§ **TASK GOAL**: Below are some records; output exactly the lines from the line with "Instruction: Tick the" to the line with "Viewport: 1568px width, 699px height.", both ends kept, and nothing more.

§ **EXERCISE INPUT**:
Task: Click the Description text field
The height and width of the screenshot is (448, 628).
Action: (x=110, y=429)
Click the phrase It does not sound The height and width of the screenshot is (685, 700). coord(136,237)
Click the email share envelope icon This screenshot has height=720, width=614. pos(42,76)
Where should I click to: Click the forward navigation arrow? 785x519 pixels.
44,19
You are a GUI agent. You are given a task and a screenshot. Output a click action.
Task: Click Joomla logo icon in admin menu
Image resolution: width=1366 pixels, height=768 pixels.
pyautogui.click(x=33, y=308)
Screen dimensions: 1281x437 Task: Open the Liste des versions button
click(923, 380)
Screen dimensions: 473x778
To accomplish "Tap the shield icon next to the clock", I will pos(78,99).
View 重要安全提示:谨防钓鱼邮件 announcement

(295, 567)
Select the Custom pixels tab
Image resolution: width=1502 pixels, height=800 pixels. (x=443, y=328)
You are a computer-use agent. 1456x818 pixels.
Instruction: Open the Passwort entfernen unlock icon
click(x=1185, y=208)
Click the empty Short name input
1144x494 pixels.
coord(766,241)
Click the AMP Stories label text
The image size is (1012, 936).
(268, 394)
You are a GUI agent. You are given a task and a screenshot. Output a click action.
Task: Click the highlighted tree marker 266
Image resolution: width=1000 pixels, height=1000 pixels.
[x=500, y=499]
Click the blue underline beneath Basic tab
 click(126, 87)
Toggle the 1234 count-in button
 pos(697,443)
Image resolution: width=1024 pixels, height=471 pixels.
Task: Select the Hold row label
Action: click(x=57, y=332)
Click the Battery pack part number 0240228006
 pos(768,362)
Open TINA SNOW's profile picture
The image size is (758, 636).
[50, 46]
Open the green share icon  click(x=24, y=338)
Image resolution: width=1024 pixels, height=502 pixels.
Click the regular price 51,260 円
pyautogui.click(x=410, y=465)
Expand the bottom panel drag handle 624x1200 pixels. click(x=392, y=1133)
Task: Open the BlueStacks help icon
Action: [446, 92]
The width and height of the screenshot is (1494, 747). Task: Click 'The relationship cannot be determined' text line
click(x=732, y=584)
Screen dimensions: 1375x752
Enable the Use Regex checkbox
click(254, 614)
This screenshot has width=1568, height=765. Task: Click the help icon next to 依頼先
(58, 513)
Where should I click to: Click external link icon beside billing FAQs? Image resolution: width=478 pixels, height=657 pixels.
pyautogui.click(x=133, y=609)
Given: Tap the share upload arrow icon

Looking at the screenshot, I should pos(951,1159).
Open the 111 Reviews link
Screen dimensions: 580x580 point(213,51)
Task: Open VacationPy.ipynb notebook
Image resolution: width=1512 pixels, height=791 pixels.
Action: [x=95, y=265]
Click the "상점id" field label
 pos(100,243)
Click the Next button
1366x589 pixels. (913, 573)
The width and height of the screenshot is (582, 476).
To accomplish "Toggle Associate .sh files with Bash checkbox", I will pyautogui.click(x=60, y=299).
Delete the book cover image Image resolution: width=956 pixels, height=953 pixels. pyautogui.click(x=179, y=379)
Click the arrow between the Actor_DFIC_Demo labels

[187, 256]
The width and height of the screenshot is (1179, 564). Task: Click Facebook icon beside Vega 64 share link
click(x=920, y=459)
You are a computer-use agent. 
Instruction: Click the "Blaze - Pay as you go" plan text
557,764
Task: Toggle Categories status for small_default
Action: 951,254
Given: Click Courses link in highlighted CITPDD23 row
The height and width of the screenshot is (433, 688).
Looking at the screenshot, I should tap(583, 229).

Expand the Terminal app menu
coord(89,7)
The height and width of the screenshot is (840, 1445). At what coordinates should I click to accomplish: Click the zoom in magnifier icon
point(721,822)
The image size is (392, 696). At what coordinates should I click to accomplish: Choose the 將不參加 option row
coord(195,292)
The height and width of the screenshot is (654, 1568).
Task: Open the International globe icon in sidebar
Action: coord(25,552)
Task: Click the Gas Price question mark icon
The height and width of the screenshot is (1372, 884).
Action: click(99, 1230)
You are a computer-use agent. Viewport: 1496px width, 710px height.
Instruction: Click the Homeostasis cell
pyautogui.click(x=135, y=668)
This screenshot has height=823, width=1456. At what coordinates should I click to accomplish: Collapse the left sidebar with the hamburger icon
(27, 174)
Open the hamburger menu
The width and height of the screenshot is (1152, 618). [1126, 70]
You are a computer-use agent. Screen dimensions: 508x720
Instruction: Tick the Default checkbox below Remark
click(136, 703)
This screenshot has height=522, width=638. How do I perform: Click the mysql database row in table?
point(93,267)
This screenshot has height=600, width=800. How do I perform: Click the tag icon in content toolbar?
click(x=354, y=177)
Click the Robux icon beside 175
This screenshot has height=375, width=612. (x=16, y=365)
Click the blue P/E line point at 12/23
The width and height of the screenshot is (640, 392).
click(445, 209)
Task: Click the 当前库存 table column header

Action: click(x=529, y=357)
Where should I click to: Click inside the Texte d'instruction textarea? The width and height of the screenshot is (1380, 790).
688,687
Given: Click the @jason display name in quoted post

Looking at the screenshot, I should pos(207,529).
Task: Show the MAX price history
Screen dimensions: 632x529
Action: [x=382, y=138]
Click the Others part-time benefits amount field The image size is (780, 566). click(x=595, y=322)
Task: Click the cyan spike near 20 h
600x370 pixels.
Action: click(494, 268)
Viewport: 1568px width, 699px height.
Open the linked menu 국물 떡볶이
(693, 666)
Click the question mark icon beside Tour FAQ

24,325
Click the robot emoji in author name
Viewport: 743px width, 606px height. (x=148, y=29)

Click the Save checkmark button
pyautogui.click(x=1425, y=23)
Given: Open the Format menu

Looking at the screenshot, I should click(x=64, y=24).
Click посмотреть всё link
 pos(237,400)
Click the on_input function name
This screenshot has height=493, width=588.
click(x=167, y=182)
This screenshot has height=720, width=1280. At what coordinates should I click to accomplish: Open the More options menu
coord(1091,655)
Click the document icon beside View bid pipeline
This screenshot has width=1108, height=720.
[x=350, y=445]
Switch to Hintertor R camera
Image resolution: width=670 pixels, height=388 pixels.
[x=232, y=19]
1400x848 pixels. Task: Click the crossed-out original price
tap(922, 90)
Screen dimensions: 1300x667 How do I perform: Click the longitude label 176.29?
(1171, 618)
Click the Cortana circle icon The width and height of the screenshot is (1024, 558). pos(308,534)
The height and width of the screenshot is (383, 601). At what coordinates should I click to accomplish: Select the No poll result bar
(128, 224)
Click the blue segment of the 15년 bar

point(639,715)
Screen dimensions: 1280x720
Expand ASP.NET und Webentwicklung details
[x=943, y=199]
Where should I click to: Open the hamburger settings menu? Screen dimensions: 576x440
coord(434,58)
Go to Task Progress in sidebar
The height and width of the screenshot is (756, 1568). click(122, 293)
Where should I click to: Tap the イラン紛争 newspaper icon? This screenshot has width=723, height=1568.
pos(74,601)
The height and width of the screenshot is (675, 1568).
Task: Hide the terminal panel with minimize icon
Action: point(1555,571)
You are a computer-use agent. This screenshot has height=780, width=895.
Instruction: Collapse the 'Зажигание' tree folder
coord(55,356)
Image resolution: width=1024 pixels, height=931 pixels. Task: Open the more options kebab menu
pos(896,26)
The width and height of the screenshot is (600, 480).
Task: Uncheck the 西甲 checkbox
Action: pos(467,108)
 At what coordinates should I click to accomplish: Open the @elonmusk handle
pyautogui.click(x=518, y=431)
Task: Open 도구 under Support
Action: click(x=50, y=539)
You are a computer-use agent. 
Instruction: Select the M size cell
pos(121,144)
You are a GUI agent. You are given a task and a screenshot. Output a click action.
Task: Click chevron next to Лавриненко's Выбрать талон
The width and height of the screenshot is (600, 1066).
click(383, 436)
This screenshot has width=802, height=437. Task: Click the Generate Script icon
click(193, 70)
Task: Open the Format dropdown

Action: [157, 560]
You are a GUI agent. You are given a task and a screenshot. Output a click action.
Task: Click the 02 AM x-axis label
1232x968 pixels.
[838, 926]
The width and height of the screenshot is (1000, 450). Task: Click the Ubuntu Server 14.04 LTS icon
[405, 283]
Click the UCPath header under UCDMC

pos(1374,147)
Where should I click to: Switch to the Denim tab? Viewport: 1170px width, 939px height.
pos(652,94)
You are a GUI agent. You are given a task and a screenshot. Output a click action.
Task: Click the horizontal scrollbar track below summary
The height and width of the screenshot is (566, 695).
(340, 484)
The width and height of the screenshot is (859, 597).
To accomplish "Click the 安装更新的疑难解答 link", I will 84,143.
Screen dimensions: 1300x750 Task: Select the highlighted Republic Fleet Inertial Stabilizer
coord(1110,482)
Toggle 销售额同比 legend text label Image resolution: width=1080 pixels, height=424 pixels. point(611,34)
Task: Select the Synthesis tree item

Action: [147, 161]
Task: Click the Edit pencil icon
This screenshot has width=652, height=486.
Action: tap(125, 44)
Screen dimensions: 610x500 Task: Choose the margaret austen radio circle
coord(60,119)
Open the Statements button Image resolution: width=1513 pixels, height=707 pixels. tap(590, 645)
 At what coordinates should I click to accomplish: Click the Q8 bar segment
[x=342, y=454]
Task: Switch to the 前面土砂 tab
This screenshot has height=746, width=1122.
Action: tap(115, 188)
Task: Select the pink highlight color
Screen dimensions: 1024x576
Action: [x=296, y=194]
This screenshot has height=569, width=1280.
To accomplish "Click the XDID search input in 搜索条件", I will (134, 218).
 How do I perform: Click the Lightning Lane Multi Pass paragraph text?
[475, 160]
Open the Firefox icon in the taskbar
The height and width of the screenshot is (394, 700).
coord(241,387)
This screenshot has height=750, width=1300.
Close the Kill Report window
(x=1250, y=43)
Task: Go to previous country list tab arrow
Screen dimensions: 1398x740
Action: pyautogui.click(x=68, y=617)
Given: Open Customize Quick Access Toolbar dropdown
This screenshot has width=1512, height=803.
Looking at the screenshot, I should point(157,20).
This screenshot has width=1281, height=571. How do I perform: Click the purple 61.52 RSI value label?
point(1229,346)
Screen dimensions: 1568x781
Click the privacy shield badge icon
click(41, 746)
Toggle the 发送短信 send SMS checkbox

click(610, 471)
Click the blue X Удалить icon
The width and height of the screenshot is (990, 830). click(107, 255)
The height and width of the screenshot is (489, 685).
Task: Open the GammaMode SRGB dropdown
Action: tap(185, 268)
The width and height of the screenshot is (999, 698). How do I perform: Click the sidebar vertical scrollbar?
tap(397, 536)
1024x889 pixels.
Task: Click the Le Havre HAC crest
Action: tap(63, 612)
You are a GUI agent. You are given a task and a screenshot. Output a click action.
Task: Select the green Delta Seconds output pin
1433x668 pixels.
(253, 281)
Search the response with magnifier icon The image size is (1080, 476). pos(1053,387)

§ **PROBLEM SOLUTION**:
Instruction: Tick the Default checkbox below Remark
click(136, 703)
This screenshot has height=522, width=638. How do I perform: Click the mysql database row in table?
point(93,267)
This screenshot has height=600, width=800. How do I perform: Click the tag icon in content toolbar?
click(x=354, y=177)
Click the Robux icon beside 175
This screenshot has height=375, width=612. (x=16, y=365)
Click the blue P/E line point at 12/23
The width and height of the screenshot is (640, 392).
click(445, 209)
Task: Click the 当前库存 table column header

Action: click(x=529, y=357)
Where should I click to: Click inside the Texte d'instruction textarea? The width and height of the screenshot is (1380, 790).
688,687
Given: Click the @jason display name in quoted post

Looking at the screenshot, I should pos(207,529).
Task: Show the MAX price history
Screen dimensions: 632x529
Action: [x=382, y=138]
Click the Others part-time benefits amount field The image size is (780, 566). click(x=595, y=322)
Task: Click the cyan spike near 20 h
600x370 pixels.
Action: click(494, 268)
Viewport: 1568px width, 699px height.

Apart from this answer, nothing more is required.